INFO ThreadId(02) outbound:proxy{addr=10.224.15.134:5000}:service{ns=<> name=<> port=<>}: linkerd_pool_p2c: Removing endpoint
INFO ThreadId(02) outbound:proxy{addr=10.224.15.134:5000}:service{ns=<> name=<> port=<>}: linkerd_pool_p2c: Adding endpoint addr=<>:5000
How should the problem be solved?
Move logs to debug level from info.
Any alternatives you've considered?
n/a
How would users interact with this feature?
No response
Would you like to work on this feature?
None
I took an extraction of a single pod's worth of adding / removing logs to a single service, e.g.:
then passed it through a noddy little .py script to build up a collection of the IP addresses:
import json
import re
from datetime import datetime
addr_list = []
with open('<logs-file.json>') as data_file:
data = json.load(data_file)
for v in reversed(data):
log_search = re.search('(Adding|Removing) endpoint addr=(\d+\.\d+\.\d+\.\d+)',v["line"])
timestamp = datetime.utcfromtimestamp((int(v["timestamp"]) / 1_000_000_000)).strftime('%Y-%m-%d %H:%M:%S')
action = log_search.group(1)
addr = log_search.group(2)
print(v["line"])
if action == "Adding" and addr not in addr_list:
print("Adding {0}".format(addr))
addr_list.append(addr)
elif action == "Removing":
print("Removing {0}".format(addr))
addr_list.remove(addr)
print("{0}: {1}: {2}".format(timestamp, len(addr_list), addr_list))
and I noticed two things:
-
There are a lot of repeat logs of adding the same IP addresses in.

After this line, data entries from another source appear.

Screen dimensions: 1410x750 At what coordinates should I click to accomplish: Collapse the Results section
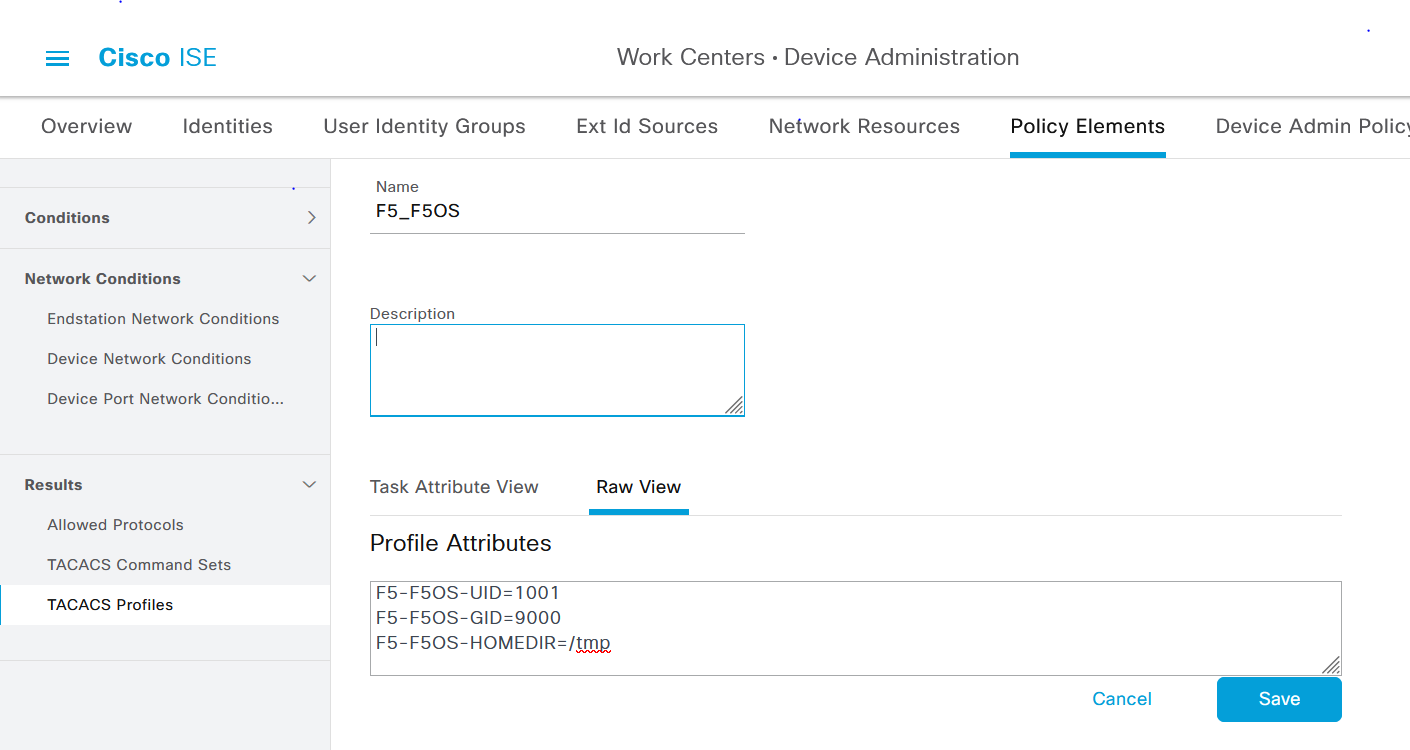[x=309, y=485]
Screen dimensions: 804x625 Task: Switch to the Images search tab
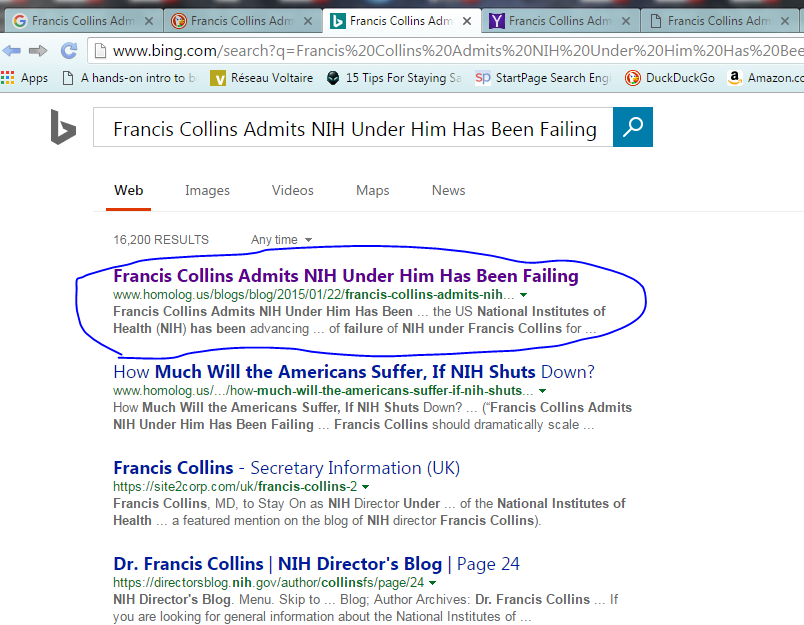coord(207,190)
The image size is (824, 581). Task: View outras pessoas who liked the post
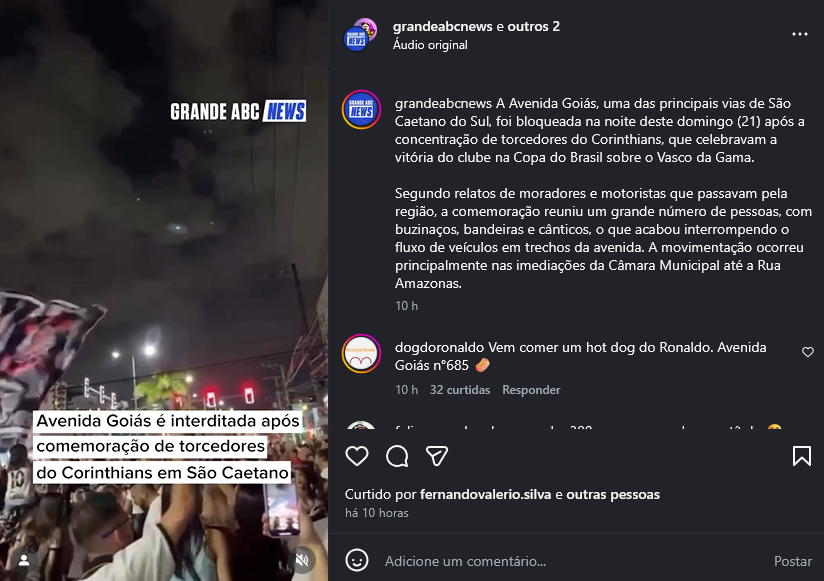coord(613,494)
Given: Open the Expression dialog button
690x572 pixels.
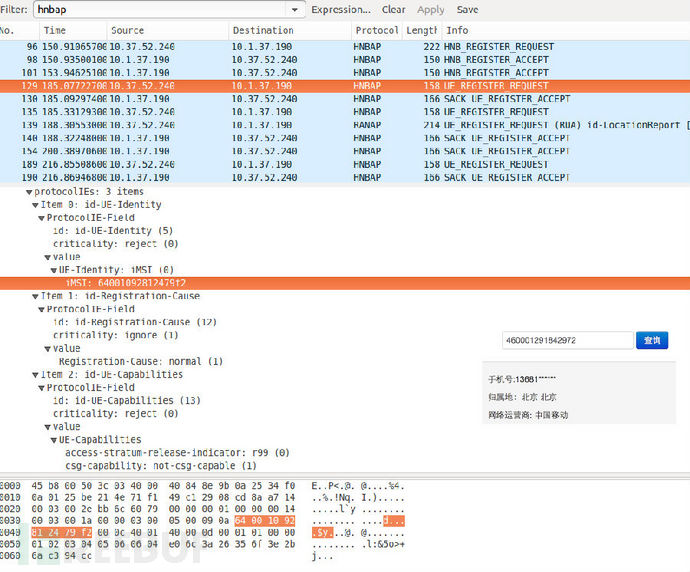Looking at the screenshot, I should [341, 10].
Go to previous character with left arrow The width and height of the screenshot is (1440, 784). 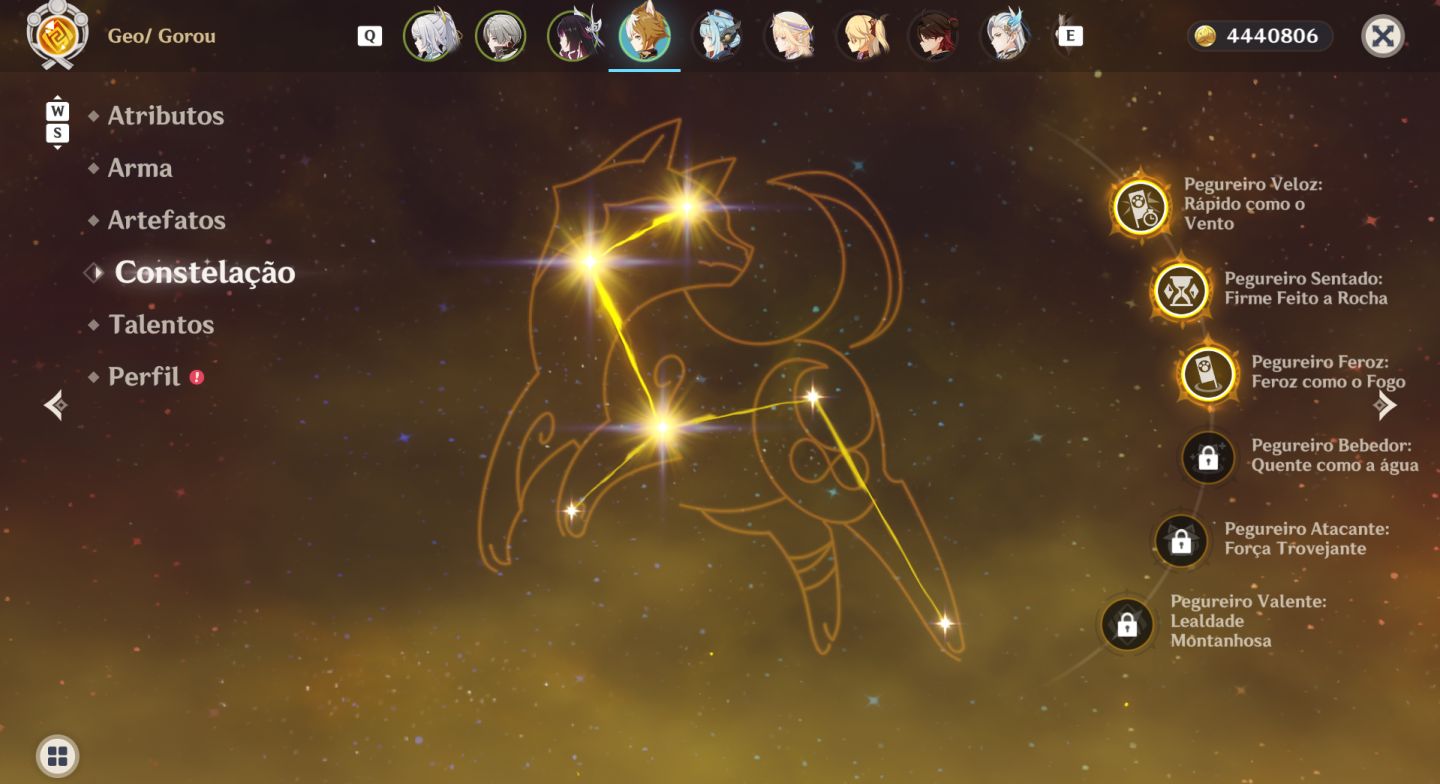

I see this reflected in
outbound_http_balancer_endpointsmetric as the number sometimes goes to 0 - why? -
By the end of the script, we ended up with about 3x the amount of IPs that actually existed for that service, and the number never aligns with the value of
outbound_http_balancer_endpoints. I'll validate this again today but from my initial testing, these logs aren't all that accurate?
What version are you on? The outbound_http_balancer_endpoints metrics was broken and got fixed in edge-24.5.1 (Ref linkerd/linkerd2-proxy#2928). Granted that doesn't explain the repeated IP entries in the logs; I'll discuss this with the team.
One possible stop-gap for appeasing the logs is adding linkerd_pool_p2c=error to the proxy log setting.
Thanks Alejandro - we're on 2.15.3-enterprise, I don't know whether that fix is in there or not.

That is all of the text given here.